Selon un rapport d'un organisme canadien basé à l'université de Toronto, des responsables du mouvement indépendantiste catalan ont été espionnés via le logiciel Pegasus. Le président du Parlement de Catalogne exige de Madrid des «explications».
Le mouvement indépendantiste catalan a accusé le 18 avril Madrid d’avoir espionné des dizaines de ses chefs de file en faisant installer le logiciel Pegasus sur leurs téléphones portables, après la publication du rapport d’une organisation canadienne documentant ces faits présumés.
Au moins 65 militants espionnés selon un rapport
«Nous avons été espionnés de façon massive et illégale grâce à un logiciel que seuls les Etats peuvent détenir. Politiciens, avocats et militants, tous victimes de la guerre sale de l’Etat espagnol», a ainsi dénoncé sur Twitter l’ex-président régional catalan Carles Puigdemont.
Hem estat espiats de manera massiva i il·legal a través d’un programa que només poden tenir els Estats. Polítics, advocats i activistes, víctimes de la guerra bruta de l’Estat espanyol per lluitar contra una idea legítima. #CatalanGatehttps://t.co/GcnbCst2kh
— krls.eth / Carles Puigdemont (@KRLS) April 18, 2022
Selon ce rapport – rédigé par «Citizen Lab», un organisme canadien basé à l’université de Toronto et cité par The New Yorker et le quotidien espagnol El Pais –, au moins 65 indépendantistes catalans ont été ainsi espionnés. Presque tous les piratages de téléphones se sont produits entre 2017 et 2020.
Parmi les personnes visées figurent l’actuel président régional catalan Pere Aragoné (qui était au moment des faits numéro deux de la région), les anciens présidents régionaux Quim Torra et Artur Mas, ainsi que des eurodéputés, des députés du parlement régional catalan et des membres d’organisations civiles indépendantistes.
Carles Puigdemont épargné
Carles Puigdemont, qui avait fui en Belgique pour échapper à la justice espagnole après la tentative de sécession de la Catalogne en octobre 2017, n’a pas été directement espionné mais nombre de ses proches, dont son épouse, l’ont été, selon l’organisme canadien.
Le gouvernement espagnol doit donner des explications immédiatement
Contacté par l’AFP, le gouvernement espagnol n’avait pas réagi le 18 avril dans l’après-midi.

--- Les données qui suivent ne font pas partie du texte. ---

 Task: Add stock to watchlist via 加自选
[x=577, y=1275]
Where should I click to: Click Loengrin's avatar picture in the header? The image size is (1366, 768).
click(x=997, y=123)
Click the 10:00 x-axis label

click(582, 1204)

En juillet 2020, le président du parlement régional catalan Roger Torrent avait déjà affirmé avoir été espionné par l’Etat espagnol via Pegasus, une accusation niée par le gouvernement central. «Le gouvernement espagnol doit donner des explications immédiatement», a exigé le 18 avril sur Twitter Pere Aragonés.
La Catalogne, région du nord-est de l’Espagne, est le théâtre depuis plusieurs années d’une crise politique entre les indépendantistes, qui contrôlent l’exécutif et le parlement régional, et le gouvernement central.
En octobre 2017, les séparatistes avaient organisé un référendum d’autodétermination malgré son interdiction par la justice et déclaré unilatéralement, en vain, l’indépendance de la région. Des faits qui ont abouti en 2019 à la condamnation à la prison de neuf de leurs dirigeants.
Les tensions se sont considérablement apaisées depuis la reprise en 2020 du dialogue entre les indépendantistes et le gouvernement du socialiste Pedro Sanchez, qui a gracié l’an dernier ces neuf indépendantistes au nom de la «réconciliation».
À l’été 2021, une vaste enquête médiatique avait révélé que le logiciel Pegasus avait permis d’espionner les téléphones de journalistes, d’hommes politiques, de militants ou de chefs d’entreprises de différents pays, dont le président français, Emmanuel Macron. Pegasus permet, une fois installé dans un téléphone mobile, d’espionner l’utilisateur de l’appareil, accédant à ses messageries, ses données, ou activant l’appareil à distance à des fins de captation de son ou d’image.